O Instituto Nacional Italiano de Geofísica e Vulcanologia (INGV) informou que, hoje de manhã, um fluxo adicional de material piroclástico foi expelido da cratera sudeste do vulcão, que já sofreu 52 convulsões desde fevereiro.

O fluxo foi dividido em duas secções, a primeira em direção ao sul, parando [depois de percorrer] algumas centenas de metros, e uma segunda em direção ao Vale do Bove”, adiantou o instituto em comunicado.

A expulsão de lava provocou uma chuva de cinzas que se espalhou para nordeste e caiu nas cidades de Piedimonte e Linguaglossa, mas também numa parte da estrada que une Catânia a Messina.

A atual fase eruptiva do Etna não afetou, até agora, as operações do aeroporto de Catânia, que permanece totalmente operacional.

A maior associação de agricultores da Itália, a Coldiretti, avisou que estes episódios estão a causar sérios prejuízos às lavouras da região e pediu uma intervenção urgente do Governo para “proteger os empresários agrícolas”.

A associação já tinha pedido, em setembro, que fosse aprovada “regulamentação ágil” para fazer frente à “emergência contínua” que a atividade do Etna está a provocar e aos custos adicionais para a limpeza das estruturas e dos campos.

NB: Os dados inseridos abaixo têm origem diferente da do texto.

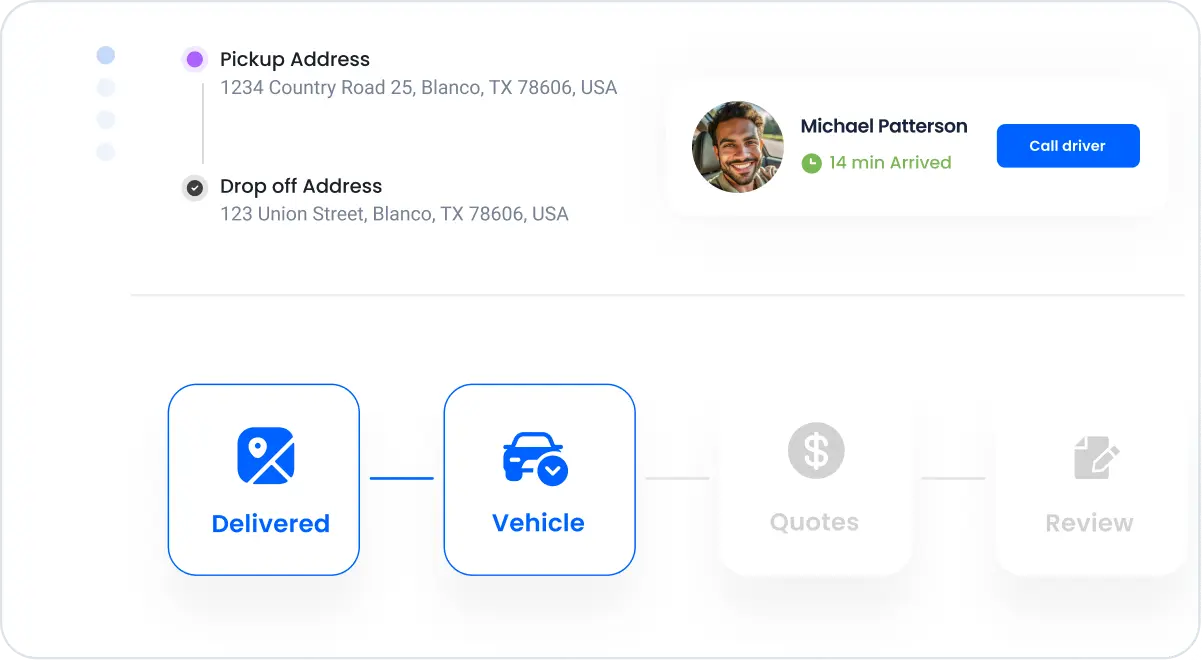The height and width of the screenshot is (660, 1202).
Task: Click the green arrival clock icon
Action: pyautogui.click(x=813, y=162)
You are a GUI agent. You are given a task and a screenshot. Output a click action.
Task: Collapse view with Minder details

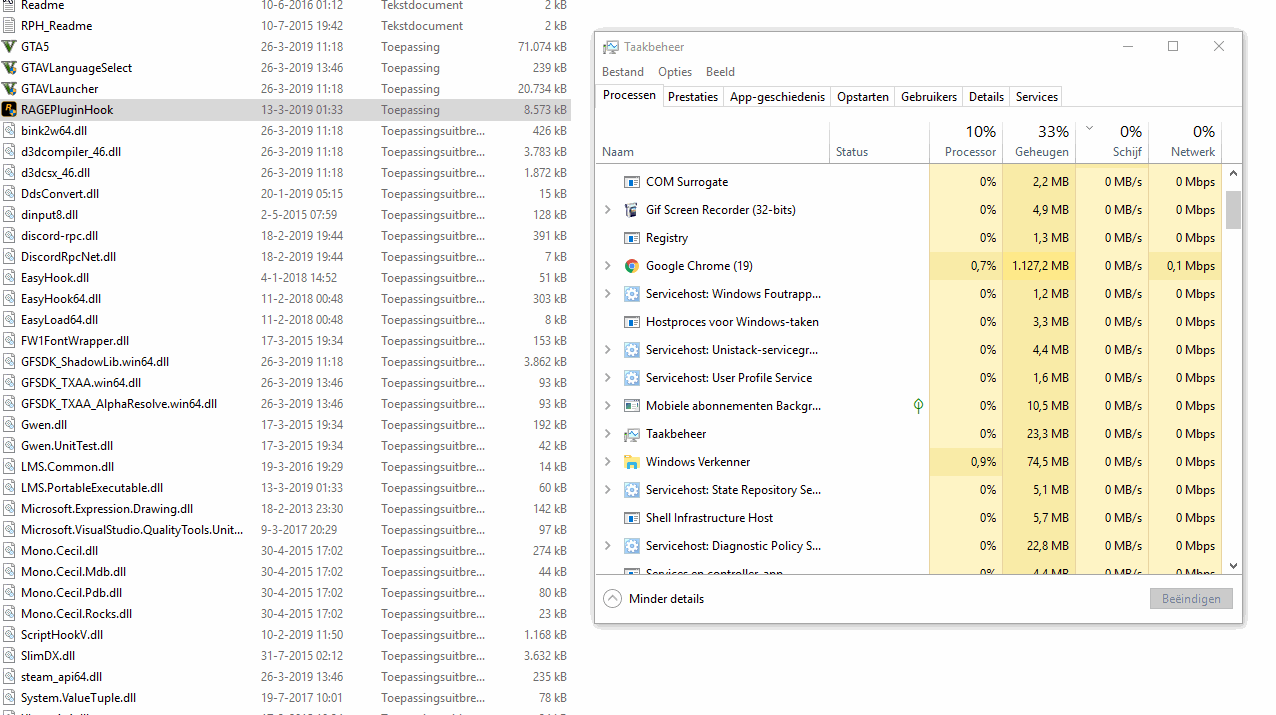(x=654, y=599)
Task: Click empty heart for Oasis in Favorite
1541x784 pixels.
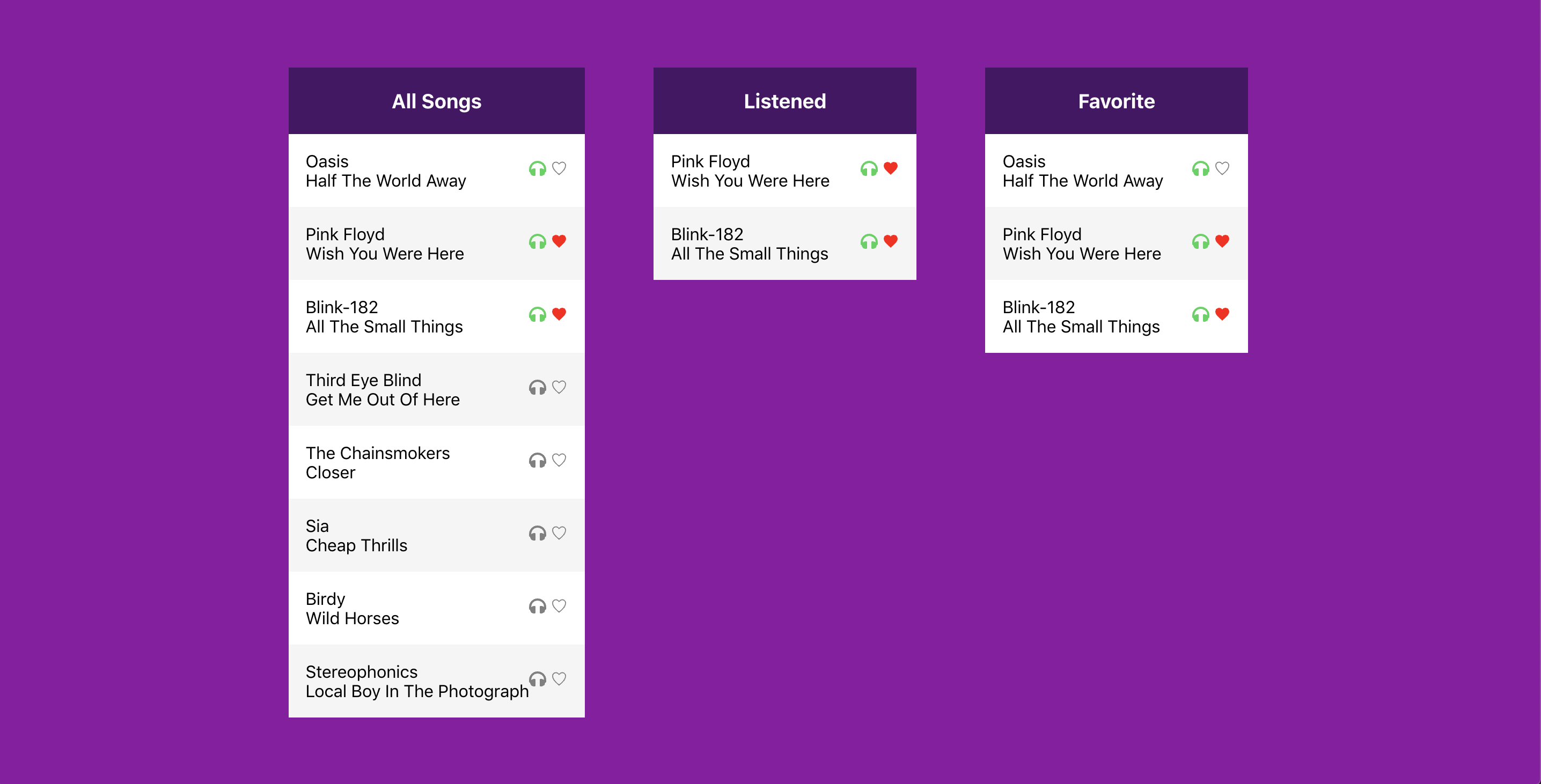Action: (1222, 168)
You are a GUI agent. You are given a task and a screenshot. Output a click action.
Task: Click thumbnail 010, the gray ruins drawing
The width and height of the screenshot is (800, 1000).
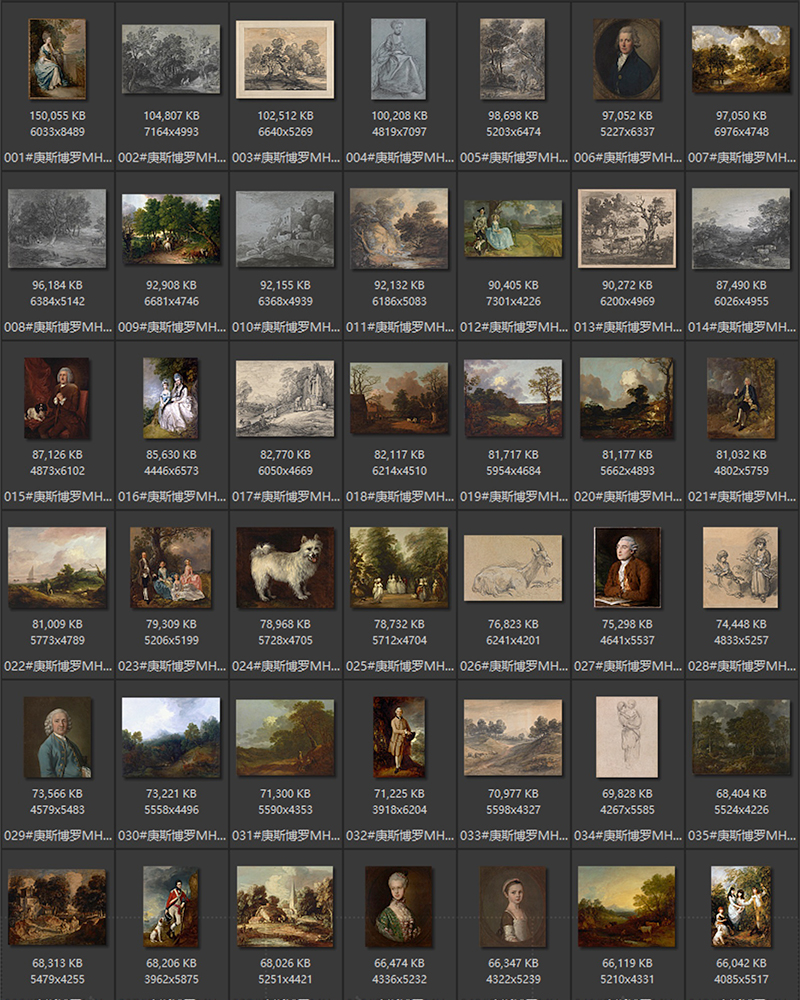[x=285, y=227]
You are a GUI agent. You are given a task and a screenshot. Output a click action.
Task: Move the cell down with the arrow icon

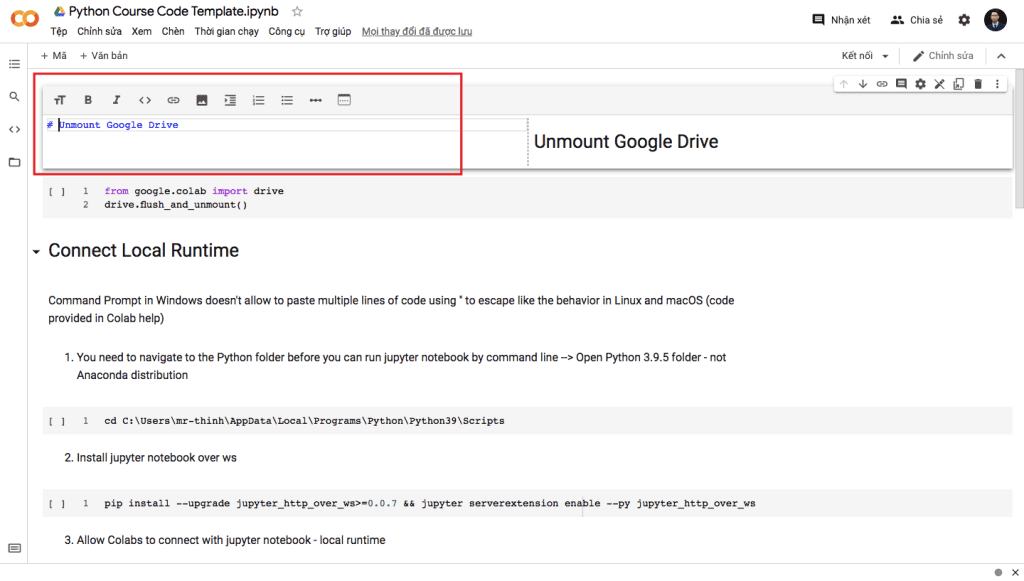coord(863,84)
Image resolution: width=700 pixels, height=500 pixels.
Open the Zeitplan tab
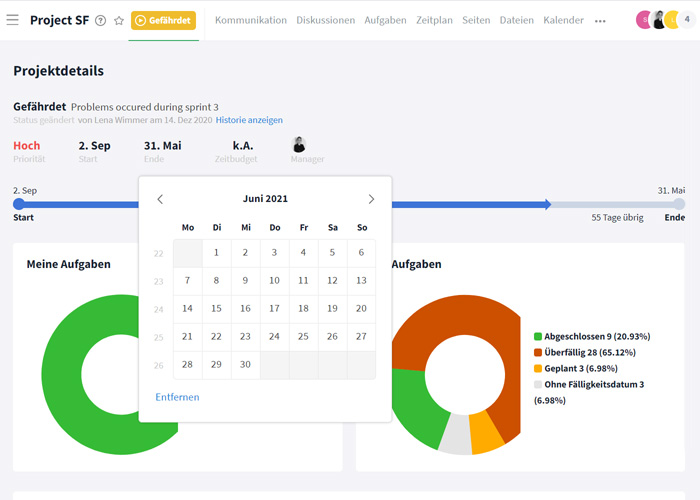click(x=434, y=20)

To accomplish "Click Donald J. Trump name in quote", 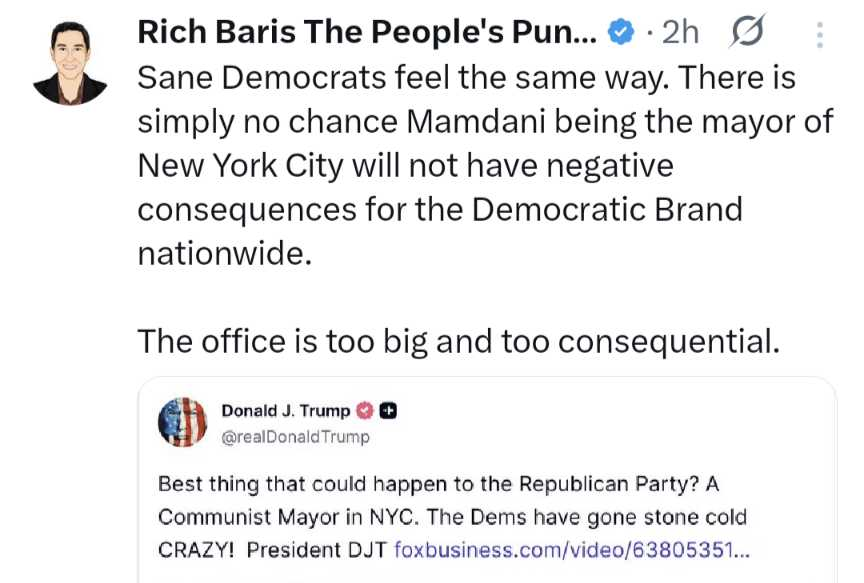I will coord(285,410).
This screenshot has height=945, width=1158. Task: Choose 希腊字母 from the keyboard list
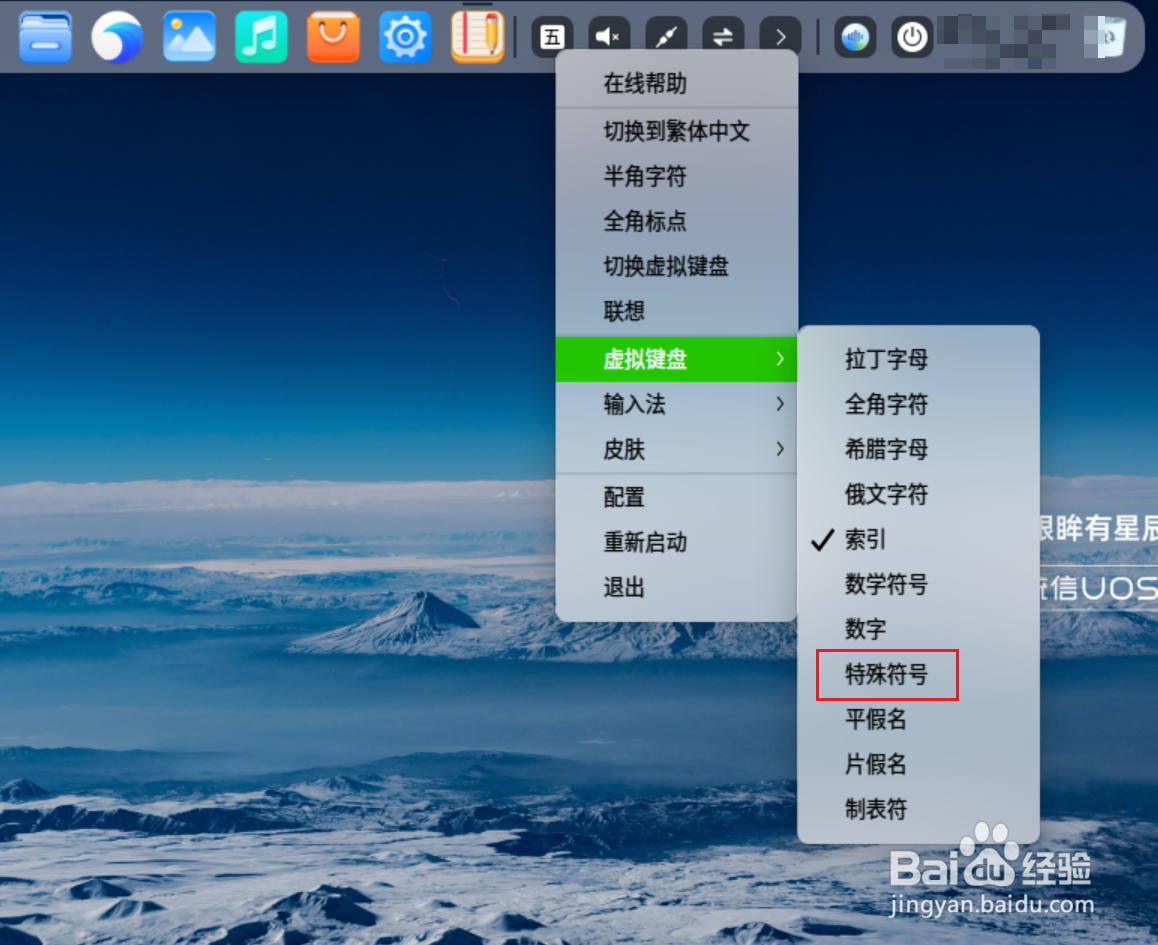[886, 450]
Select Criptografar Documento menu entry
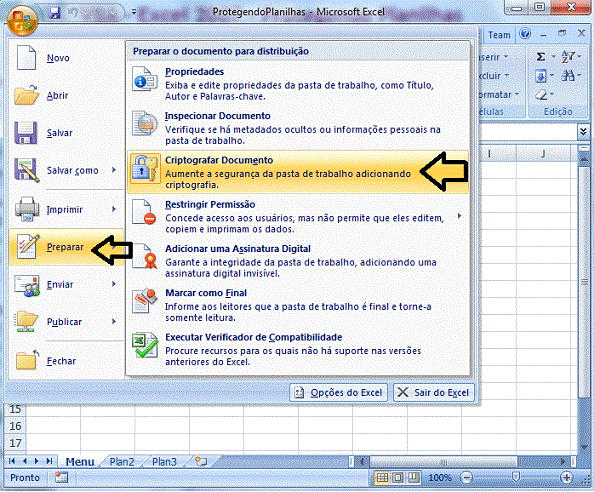This screenshot has height=492, width=594. pyautogui.click(x=298, y=172)

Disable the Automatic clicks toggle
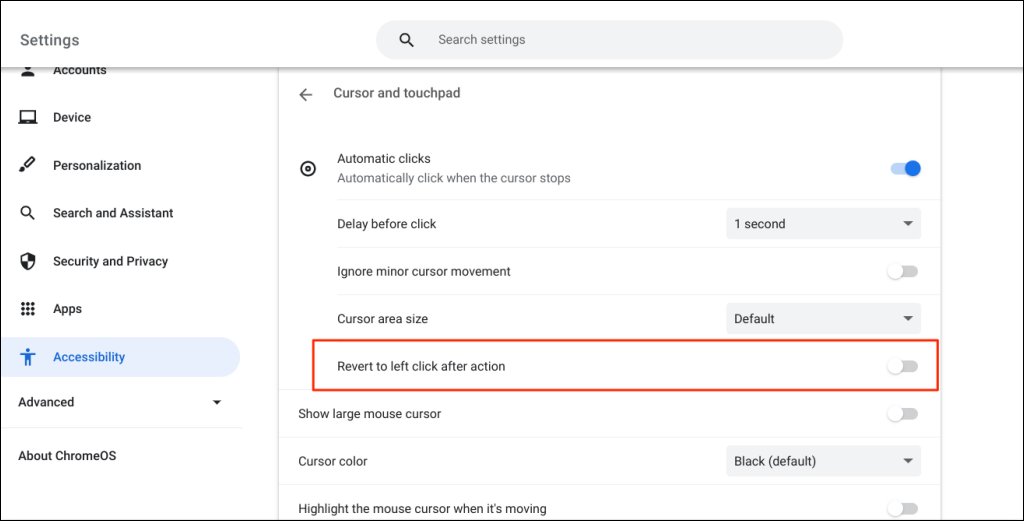pos(905,168)
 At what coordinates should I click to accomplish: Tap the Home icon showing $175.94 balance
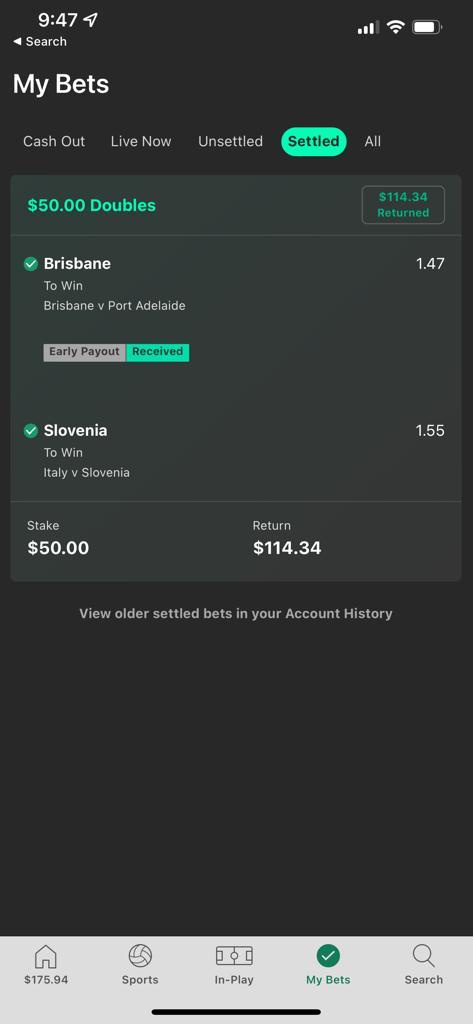(x=46, y=957)
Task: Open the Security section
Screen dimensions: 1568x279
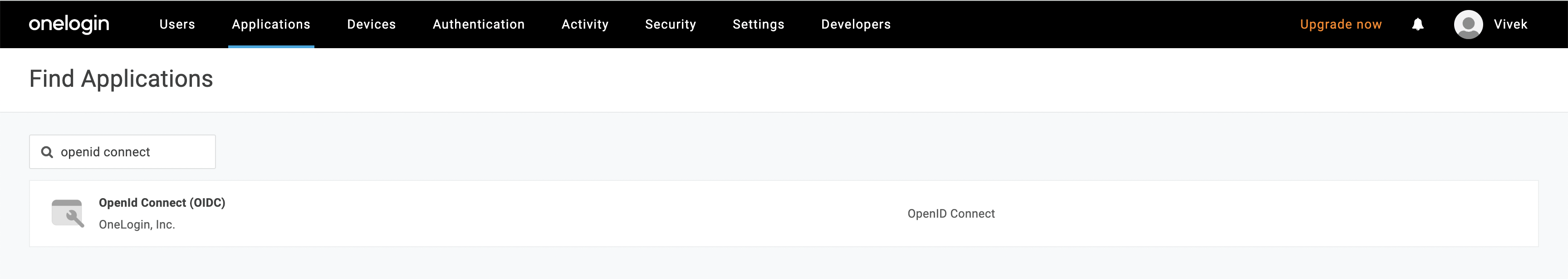Action: 670,24
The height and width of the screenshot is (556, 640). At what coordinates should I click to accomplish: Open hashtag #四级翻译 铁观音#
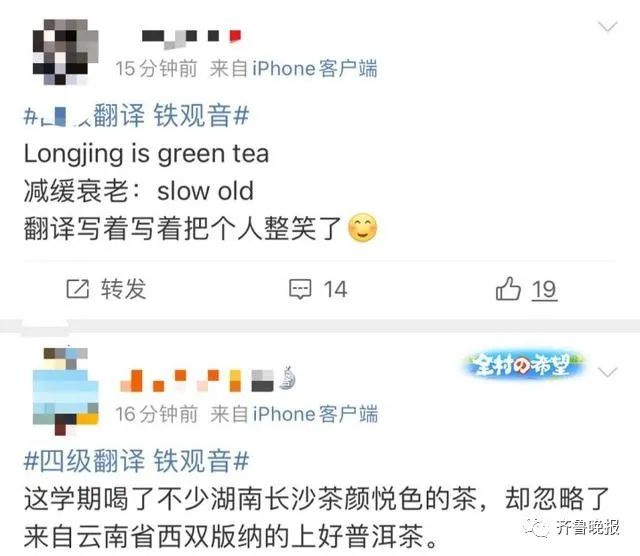(136, 461)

Segundo o instituto italiano, as últimas erupções na cratera sudeste levaram o Etna a aumentar a sua altitude em 33 metros, estando agora o seu cume a 3.357 metros acima do nível do mar.

Desde 1980, a cratera nordeste era considerada a mais alta do vulcão siciliano, com 3.324 metros, tendo atingido, em 1981, uma altura máxima de 3.350 metros.